Four out of 10 of the poorest U.S. students are accessing remote learning as little as once a week or less, according to a new survey from ParentsTogether, an advocacy group. By contrast, for families making more than $100,000 a year, 83% of kids are doing distance learning every day, with the majority engaged over two hours a day, the survey found.
The nation's schools shut down in-person learning in mid-March, and only a few states, including Colorado, Montana and Wyoming, have experimented with opening classroom doors since then. From the beginning, experts in distance learning warned that it can magnify inequities, with the most able and highly advantaged learners humming along while learners who need more support fall far behind.
ParentsTogether, in its survey of 1,500 of its members across the country, discovered big gaps — both by income levels and between families with and without children in special education. The online survey wasn't a scientifically weighted sample, but it was geographically, racially and socioeconomically diverse.
Similar to what other surveys have found, the lowest-income parents, making less than $25,000 a year were 10 times more likely than families making six figures and above to say their kids are doing little or no remote learning (38% vs. 3.7%).
Some other survey items give clues as to why that might be true.
- 32% of the lowest-income families say their students either don't have a device or have to share it with others such as siblings.

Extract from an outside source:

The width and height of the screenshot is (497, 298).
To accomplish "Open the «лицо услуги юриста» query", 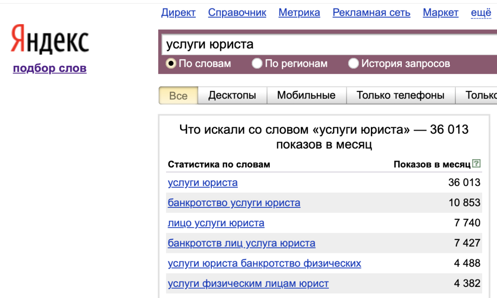I will [x=216, y=223].
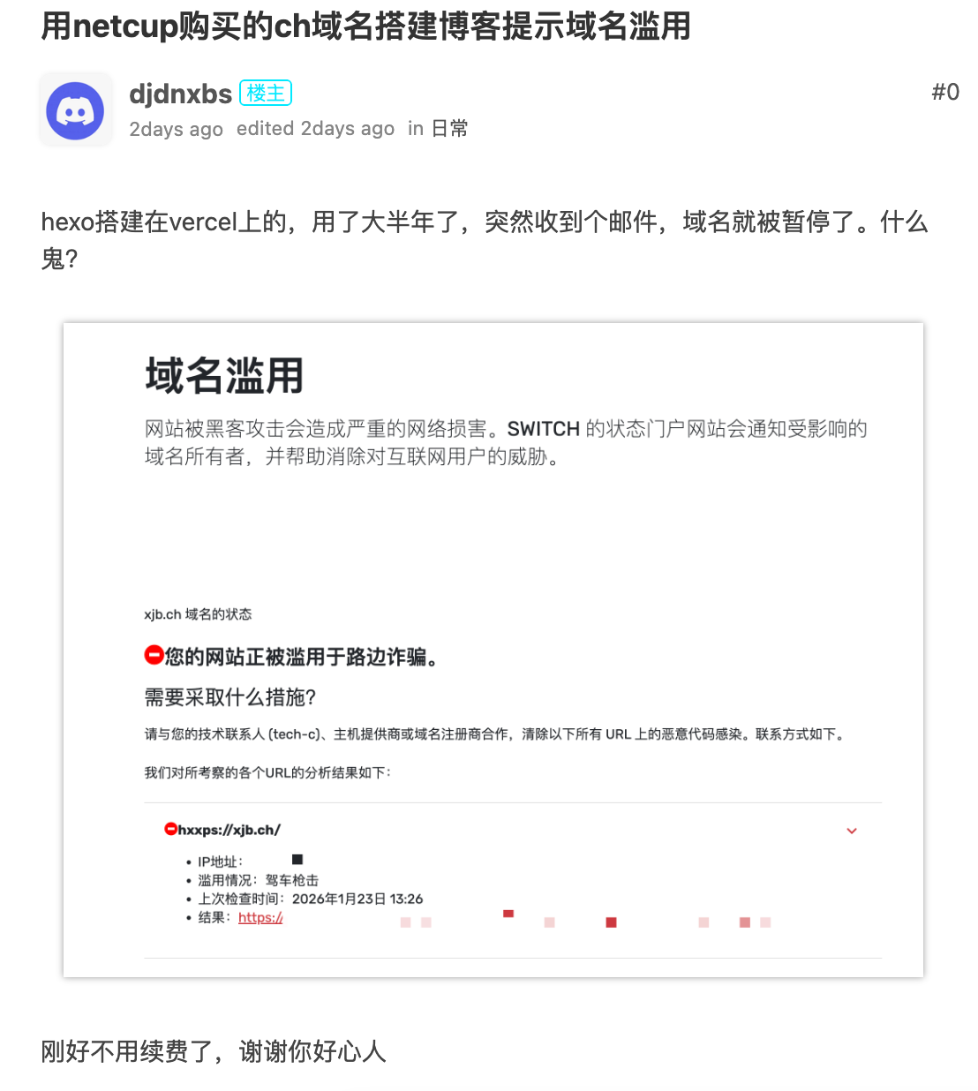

- 11% said their schools didn't offer any distance learning materials. That compares with only 2% of the highest-income households who said the same.
Perhaps not surprisingly, parents from low-income homes, whose children are mostly attending public schools, give remote learning low marks.
- They are twice as likely to say remote learning is going poorly or very poorly (36% vs. 18%).
- They are much more likely to say their kid's work is mostly or entirely busywork (35% vs. 19%).